Popular Program for Military Spouses Interrupted without Explanation

For the past several months the Department of Defense has aggressively advertised a program called MyCAA. This initiative gives up to $6,000 in financial aid to military spouses who are going to school to pursue portable degrees such as education, business, accounting, health professions and others.

Thousands of spouses have taken advantage of this program. It seemed too good to be true. And perhaps it was, because on February 16th an announcement on top of MyCAA page, accessed through Military One Source web-site, said that the program was temporary halted.

On March 3rd DoD apologized for the inconvenience this halt may have caused and for the ineffective way in which it was communicated. Then on March 13th DoD announced that those who had already created an account would be able to start using the program again, but new spouses are still not able to sign up for what was supposed to be available to all.

DoD explained that the process is still being reviewed to ensure that it's meeting its goals, but didn't give real answers as to why a program that came in with such a loud bang went out in a whisper.

"This announcement doesn't cut it for me," said Eric Preisser, a stay at home dad whose Army wife is presently deployed. "They suggest looking at other sources of funding, but which ones? I had already registered for my classes and only needed to get one signature from the school before sending the documents back, and now I can't unless I take out loans, but I'm not in a position to do that."

Preisser said that while he understands the need to be flexible, stopping the program suddenly without any notice or real explanation is frustrating and extremely disappointing for him.

Athena Connor, an Air Force wife and mother of two who started a nursing program in the fall of 2009, believes that DoD's handling of the situation hurts morale beyond just that of the affected spouses. "It doesn't specifically impact my educational plan, but it effects so many of my fellow military wives. It's disheartening."

MyCAA program had become extremely popular. According to Military.com, 98,000 eligible spouses of DoD active duty members and activated members of National Guard and Reserve received some amount of aid.

When I wrote a piece about MyCAA for Operation Homefront I asked Major Cunningham, Public Affairs Officer for the Defense Press Office, why the communication regarding the interruption of MyCAA hadn't been more direct. She explained in an email response that, "Given the gravity of the situation, there was no time for direct communication. The DoD sincerely regrets the inconvenience that some have experienced due to this decision."
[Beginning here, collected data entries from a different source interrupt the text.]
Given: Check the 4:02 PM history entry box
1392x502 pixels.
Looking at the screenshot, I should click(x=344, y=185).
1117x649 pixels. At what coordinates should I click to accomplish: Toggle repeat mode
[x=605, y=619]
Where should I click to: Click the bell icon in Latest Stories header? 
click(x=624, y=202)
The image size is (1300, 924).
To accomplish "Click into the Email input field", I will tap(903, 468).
Cunningham also said that DoD believes the changes being implemented should help spouses in the long run. She also explained that a full spectrum analysis was planned for March 2010, and that the halt was not planned until recent enrollments surged. "We did not anticipate the near six-fold increase in enrollments that took place in January and February. These applications were overwhelming the system intended to support the program and almost reached the budget threshold," she said.

While it may help affected spouses to know that there are concrete reasons for the halt, it's still a tough pill to swallow.

"If they knew there was a chance to run out of money they shouldn't have advertised the program the way they did," said Zoe Kruger, a Navy wife and mother of three. "They should have told us that it would only work as long as funds were available."

Cunningham said that at this point there's no definite re-start date for the program. DoD will do its best to inform everyone of its long-term plans and to keep this pause at a minimum.

"I know we're not entitled to this money," Preisser said. "I'm just so disappointed right now I can't even find the right words to express my feelings. I think they failed us and aren't willing to be held accountable for this big mess."